## The task:
Print nothing but the lines below starting at the line that holds "825x391 pixels." and ending at the line that holds "This screenshot has width=341, height=296.", including both, each exactly as written.

## Data provided:
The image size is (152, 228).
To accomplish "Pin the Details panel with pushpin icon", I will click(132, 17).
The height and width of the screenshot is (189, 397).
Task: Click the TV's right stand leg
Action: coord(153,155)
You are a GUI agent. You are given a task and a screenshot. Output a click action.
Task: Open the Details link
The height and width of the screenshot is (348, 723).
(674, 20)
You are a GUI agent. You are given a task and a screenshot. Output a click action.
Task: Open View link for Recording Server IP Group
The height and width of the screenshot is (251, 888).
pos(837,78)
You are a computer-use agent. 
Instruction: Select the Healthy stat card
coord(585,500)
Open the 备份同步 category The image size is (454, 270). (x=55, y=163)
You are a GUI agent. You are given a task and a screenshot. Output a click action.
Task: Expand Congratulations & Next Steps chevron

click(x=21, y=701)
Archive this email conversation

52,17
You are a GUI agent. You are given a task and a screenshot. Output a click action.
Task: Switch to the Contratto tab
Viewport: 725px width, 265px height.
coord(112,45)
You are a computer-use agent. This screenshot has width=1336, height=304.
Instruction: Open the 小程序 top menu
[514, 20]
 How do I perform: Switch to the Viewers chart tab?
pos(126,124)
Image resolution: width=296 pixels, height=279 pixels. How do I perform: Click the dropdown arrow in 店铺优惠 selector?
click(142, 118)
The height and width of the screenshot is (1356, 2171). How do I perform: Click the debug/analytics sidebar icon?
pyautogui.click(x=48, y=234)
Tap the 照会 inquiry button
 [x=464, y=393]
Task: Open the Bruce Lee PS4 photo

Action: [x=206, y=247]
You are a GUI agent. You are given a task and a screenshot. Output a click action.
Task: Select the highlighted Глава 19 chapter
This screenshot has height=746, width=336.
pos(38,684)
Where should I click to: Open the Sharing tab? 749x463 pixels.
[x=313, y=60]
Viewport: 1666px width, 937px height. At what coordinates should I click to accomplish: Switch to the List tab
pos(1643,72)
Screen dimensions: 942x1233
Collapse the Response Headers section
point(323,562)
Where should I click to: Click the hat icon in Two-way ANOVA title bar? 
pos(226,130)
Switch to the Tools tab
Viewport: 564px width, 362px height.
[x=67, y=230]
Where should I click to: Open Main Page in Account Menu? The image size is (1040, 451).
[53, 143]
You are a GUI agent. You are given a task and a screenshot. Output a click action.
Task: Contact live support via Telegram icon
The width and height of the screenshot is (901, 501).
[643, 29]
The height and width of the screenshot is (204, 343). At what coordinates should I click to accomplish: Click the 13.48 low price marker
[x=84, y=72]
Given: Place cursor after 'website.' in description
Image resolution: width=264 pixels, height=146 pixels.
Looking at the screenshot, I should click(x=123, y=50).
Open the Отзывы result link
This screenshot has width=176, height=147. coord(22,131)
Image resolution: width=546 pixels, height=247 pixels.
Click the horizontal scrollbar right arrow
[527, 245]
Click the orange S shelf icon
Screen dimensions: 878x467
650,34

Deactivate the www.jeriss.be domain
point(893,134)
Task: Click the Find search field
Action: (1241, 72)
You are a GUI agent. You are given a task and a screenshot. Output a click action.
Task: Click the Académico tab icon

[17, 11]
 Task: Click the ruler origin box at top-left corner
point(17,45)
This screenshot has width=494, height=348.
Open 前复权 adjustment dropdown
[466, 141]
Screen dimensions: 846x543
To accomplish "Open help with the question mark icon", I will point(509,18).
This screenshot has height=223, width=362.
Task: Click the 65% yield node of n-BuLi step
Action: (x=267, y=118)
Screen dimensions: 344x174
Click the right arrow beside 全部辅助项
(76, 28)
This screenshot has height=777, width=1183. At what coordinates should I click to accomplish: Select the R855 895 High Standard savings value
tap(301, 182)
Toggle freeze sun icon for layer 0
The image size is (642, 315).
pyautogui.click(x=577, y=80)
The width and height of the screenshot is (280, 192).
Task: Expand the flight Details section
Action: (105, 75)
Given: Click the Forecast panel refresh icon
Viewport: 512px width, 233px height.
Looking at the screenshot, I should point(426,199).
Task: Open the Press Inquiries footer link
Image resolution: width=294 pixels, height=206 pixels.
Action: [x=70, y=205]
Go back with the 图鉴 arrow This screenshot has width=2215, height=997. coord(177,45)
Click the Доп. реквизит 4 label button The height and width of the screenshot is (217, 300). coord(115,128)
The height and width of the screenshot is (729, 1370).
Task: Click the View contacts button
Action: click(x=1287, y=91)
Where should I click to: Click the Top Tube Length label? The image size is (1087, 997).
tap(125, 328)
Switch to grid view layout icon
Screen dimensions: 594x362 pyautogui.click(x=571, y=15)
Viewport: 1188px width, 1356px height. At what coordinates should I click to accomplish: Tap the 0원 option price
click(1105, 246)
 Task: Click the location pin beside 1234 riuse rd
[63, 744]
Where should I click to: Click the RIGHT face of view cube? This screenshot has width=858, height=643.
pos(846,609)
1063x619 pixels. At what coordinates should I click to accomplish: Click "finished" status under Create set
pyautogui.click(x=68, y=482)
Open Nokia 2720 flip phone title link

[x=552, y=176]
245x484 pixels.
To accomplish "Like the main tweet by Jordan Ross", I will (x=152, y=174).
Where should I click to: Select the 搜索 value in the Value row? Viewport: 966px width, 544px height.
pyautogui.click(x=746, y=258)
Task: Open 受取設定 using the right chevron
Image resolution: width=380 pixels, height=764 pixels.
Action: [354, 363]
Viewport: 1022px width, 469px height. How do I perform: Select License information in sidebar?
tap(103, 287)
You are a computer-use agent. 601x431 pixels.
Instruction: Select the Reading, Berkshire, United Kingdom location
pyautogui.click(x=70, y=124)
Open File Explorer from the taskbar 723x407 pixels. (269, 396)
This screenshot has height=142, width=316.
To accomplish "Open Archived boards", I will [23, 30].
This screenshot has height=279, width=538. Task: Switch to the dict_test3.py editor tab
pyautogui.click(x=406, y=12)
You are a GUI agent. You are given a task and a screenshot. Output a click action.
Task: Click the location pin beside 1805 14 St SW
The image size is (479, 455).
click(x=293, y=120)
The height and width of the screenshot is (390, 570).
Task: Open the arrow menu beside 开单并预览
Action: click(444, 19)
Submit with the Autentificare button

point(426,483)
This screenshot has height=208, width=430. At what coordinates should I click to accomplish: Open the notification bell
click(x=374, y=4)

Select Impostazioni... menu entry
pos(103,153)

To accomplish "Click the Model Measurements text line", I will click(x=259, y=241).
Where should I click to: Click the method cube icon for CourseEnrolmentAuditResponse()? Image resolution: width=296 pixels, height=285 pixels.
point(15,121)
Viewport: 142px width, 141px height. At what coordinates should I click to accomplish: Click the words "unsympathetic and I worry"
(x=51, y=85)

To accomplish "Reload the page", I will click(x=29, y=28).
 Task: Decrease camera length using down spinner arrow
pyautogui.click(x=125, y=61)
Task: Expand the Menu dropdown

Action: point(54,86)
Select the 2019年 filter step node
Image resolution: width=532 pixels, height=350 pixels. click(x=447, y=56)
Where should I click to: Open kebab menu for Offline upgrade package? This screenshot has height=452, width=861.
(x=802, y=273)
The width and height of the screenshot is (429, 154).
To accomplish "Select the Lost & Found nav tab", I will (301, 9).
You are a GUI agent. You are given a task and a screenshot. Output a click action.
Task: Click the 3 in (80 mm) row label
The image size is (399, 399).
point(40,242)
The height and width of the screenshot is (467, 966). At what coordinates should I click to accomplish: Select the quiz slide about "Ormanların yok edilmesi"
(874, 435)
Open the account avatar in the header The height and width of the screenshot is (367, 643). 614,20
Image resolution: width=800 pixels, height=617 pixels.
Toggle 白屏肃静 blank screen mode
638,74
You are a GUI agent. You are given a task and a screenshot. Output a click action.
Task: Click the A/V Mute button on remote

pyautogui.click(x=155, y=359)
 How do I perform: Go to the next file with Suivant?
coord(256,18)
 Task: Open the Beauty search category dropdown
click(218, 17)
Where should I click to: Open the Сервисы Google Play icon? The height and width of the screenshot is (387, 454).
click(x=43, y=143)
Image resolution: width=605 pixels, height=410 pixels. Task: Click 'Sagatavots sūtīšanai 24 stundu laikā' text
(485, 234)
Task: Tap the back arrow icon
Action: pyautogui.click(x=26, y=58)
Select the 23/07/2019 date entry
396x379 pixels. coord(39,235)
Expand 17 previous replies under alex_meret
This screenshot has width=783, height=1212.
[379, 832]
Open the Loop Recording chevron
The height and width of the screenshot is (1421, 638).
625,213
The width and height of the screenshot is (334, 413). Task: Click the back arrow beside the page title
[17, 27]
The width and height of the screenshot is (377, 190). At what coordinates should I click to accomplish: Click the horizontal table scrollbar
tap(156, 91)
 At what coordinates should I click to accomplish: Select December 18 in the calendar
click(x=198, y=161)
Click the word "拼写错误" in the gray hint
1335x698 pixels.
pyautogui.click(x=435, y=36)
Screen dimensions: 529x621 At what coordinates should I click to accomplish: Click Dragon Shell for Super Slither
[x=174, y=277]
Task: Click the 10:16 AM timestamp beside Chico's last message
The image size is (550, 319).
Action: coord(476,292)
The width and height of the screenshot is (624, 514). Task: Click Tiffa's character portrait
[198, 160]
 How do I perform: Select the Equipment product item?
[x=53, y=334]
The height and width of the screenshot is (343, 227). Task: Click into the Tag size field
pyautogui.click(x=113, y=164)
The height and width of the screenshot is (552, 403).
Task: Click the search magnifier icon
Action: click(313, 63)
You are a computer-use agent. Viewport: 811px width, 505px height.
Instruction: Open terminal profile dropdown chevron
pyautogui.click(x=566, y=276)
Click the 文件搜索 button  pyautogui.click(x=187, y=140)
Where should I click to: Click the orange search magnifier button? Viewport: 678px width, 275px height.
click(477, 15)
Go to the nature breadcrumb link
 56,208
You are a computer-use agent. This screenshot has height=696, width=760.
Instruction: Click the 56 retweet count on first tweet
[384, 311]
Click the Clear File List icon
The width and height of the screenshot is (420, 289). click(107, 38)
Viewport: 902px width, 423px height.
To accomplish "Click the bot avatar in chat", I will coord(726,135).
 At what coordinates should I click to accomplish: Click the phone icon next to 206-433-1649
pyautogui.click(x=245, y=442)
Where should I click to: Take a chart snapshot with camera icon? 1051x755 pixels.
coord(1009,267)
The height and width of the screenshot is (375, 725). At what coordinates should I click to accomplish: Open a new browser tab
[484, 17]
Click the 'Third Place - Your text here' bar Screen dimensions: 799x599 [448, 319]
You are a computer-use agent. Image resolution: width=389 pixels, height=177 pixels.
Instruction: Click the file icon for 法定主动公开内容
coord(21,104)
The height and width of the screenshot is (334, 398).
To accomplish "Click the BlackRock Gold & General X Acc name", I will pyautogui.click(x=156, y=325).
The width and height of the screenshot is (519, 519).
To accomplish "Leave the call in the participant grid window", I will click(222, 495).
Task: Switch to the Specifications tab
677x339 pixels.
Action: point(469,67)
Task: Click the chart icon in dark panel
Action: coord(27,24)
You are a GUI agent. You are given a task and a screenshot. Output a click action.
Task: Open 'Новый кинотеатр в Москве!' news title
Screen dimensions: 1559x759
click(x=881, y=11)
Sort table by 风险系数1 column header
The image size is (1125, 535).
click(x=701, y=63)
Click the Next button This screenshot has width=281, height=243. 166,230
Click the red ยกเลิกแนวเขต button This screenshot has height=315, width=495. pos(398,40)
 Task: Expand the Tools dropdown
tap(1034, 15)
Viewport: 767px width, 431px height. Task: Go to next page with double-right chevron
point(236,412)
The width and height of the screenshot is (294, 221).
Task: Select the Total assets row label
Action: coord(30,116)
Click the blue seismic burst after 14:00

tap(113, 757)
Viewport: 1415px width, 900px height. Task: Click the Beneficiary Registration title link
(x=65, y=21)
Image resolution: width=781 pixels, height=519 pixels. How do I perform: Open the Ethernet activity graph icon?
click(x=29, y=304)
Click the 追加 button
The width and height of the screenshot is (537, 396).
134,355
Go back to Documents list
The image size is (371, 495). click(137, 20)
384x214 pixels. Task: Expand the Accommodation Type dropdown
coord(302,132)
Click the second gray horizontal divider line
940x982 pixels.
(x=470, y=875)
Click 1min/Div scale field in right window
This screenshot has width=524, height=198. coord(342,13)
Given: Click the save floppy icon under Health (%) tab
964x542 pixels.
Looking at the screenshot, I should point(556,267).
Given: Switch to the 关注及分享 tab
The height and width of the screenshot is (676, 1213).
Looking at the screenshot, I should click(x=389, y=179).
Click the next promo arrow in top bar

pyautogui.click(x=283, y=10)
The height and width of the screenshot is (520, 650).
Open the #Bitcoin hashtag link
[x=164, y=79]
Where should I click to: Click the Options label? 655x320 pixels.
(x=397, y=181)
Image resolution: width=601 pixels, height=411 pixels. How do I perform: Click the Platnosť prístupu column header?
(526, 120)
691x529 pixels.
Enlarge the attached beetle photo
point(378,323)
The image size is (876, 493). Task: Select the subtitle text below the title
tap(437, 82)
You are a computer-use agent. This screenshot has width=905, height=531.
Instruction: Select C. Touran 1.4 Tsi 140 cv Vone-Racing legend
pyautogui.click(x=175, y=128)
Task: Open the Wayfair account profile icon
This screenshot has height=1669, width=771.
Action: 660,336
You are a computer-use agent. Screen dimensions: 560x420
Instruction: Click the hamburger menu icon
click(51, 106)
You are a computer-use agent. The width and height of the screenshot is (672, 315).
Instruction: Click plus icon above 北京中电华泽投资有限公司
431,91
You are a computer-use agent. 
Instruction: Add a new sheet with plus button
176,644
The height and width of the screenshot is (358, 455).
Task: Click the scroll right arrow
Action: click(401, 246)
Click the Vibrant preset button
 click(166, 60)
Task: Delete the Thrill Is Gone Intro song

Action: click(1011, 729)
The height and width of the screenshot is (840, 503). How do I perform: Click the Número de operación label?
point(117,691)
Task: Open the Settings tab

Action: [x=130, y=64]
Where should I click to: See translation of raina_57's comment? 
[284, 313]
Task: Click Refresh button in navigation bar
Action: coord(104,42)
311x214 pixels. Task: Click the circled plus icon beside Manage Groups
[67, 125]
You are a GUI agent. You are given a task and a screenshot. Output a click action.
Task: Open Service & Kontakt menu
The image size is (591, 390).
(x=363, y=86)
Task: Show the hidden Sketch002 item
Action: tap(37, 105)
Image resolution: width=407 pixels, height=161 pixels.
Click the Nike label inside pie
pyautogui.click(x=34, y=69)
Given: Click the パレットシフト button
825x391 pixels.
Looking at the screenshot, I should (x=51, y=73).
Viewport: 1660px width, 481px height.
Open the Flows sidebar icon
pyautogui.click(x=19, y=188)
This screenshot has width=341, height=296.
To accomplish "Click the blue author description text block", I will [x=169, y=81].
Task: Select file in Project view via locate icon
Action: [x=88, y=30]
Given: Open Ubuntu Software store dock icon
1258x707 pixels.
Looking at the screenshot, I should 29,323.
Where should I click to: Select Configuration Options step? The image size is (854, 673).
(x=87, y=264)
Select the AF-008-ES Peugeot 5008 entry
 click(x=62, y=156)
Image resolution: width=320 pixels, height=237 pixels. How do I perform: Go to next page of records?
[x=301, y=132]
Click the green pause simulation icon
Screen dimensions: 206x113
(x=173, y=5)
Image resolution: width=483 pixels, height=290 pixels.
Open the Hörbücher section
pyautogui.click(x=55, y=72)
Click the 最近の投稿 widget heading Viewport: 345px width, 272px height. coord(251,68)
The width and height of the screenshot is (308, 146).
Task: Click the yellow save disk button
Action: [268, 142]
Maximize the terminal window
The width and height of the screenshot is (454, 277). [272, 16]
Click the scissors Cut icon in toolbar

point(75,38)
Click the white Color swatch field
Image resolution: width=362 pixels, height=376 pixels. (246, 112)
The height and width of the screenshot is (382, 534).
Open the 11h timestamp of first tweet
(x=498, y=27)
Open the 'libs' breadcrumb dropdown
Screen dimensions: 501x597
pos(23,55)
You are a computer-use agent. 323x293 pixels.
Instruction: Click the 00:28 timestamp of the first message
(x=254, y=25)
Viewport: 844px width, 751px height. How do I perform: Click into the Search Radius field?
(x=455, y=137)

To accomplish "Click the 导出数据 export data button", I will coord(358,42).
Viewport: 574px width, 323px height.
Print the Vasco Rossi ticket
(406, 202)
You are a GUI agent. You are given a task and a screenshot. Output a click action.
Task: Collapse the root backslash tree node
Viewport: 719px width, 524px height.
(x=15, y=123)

## Solution to this task:
825x391 pixels.
Looking at the screenshot, I should (x=51, y=73).
Viewport: 1660px width, 481px height.
Open the Flows sidebar icon
pyautogui.click(x=19, y=188)
This screenshot has width=341, height=296.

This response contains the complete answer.